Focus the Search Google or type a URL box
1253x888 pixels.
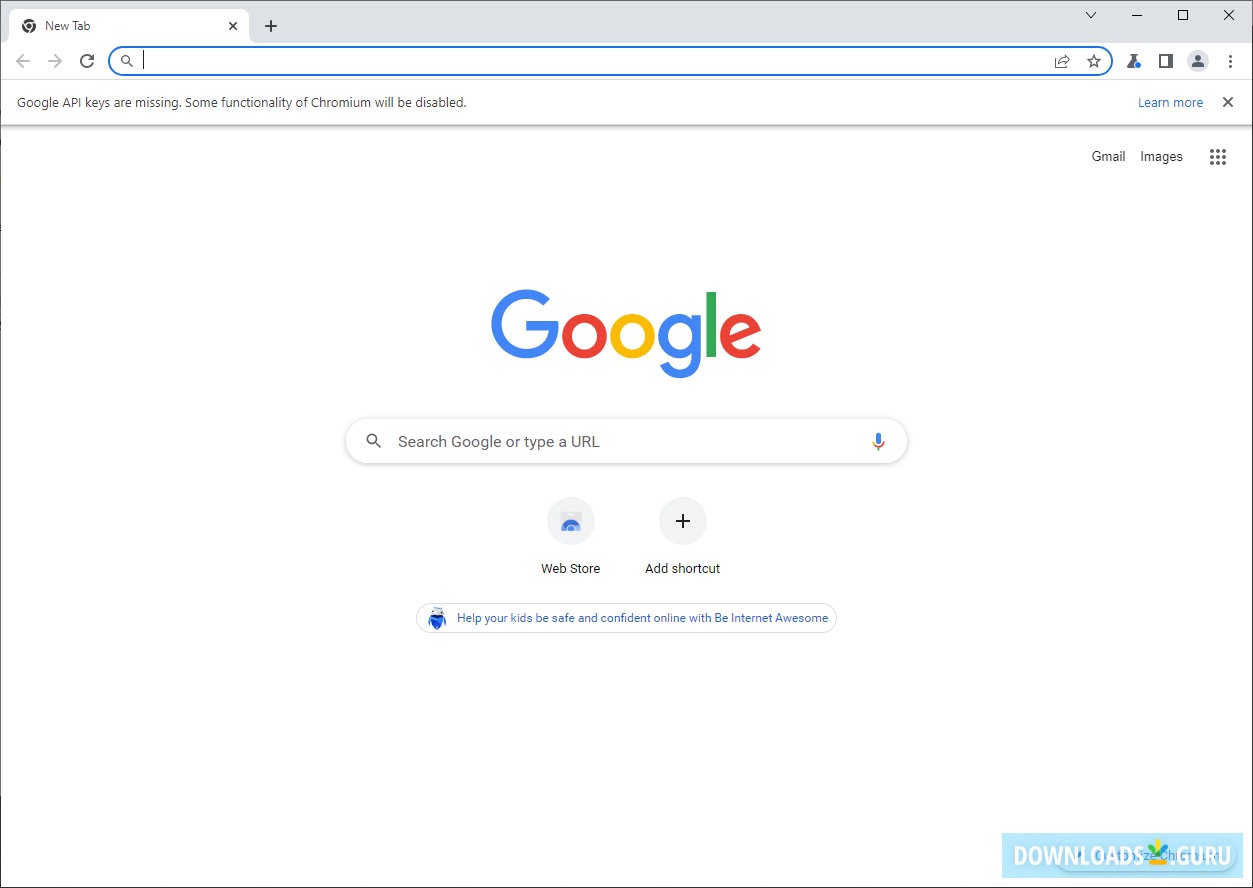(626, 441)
==
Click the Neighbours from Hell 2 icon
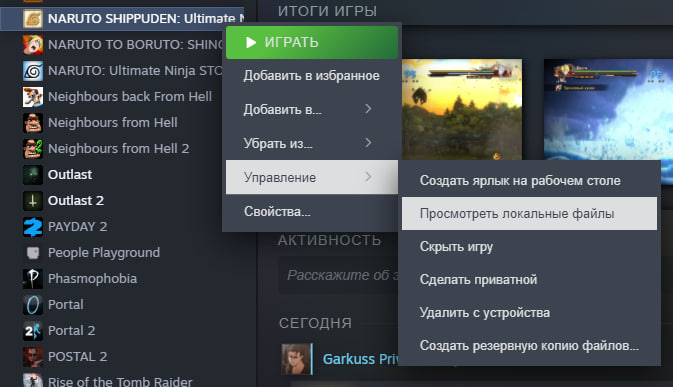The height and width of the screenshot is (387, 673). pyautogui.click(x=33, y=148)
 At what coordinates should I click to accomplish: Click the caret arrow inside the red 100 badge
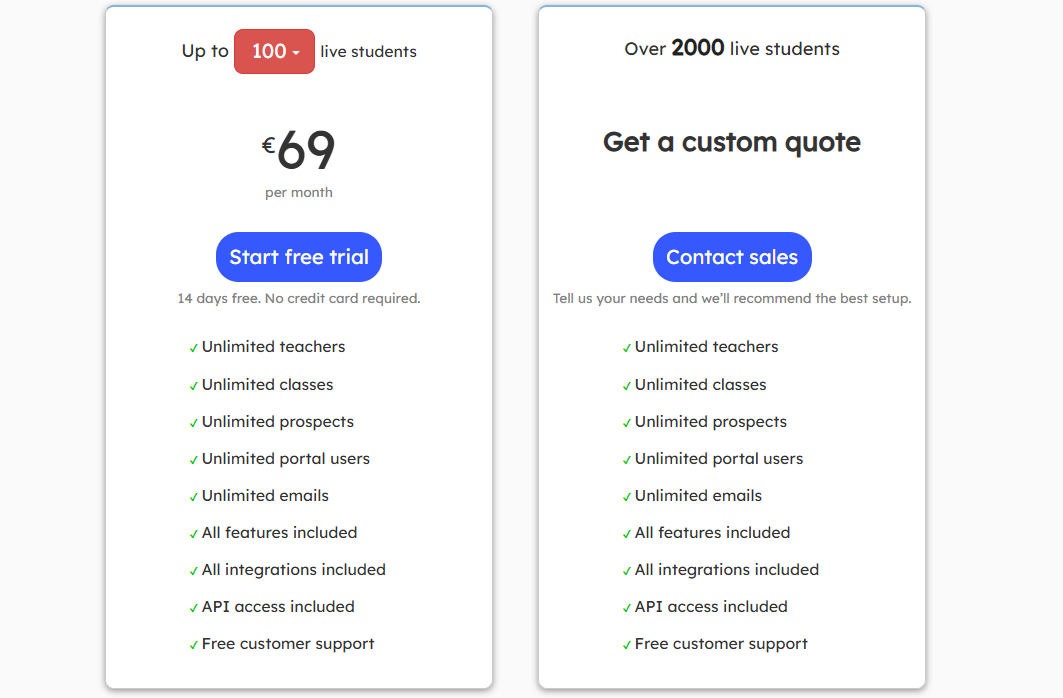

What you should do: Copy out, word for word, the stretch of the records from the line that contains "Click the Neighbours from Hell 2 icon" through the line that contains "At what coordinates". Leave the pictures out of your answer.

Exercise solution:
Click the Neighbours from Hell 2 icon
The height and width of the screenshot is (387, 673). pyautogui.click(x=33, y=148)
 At what coordinates should I click to accomplish: Click the caret arrow inside the red 100 badge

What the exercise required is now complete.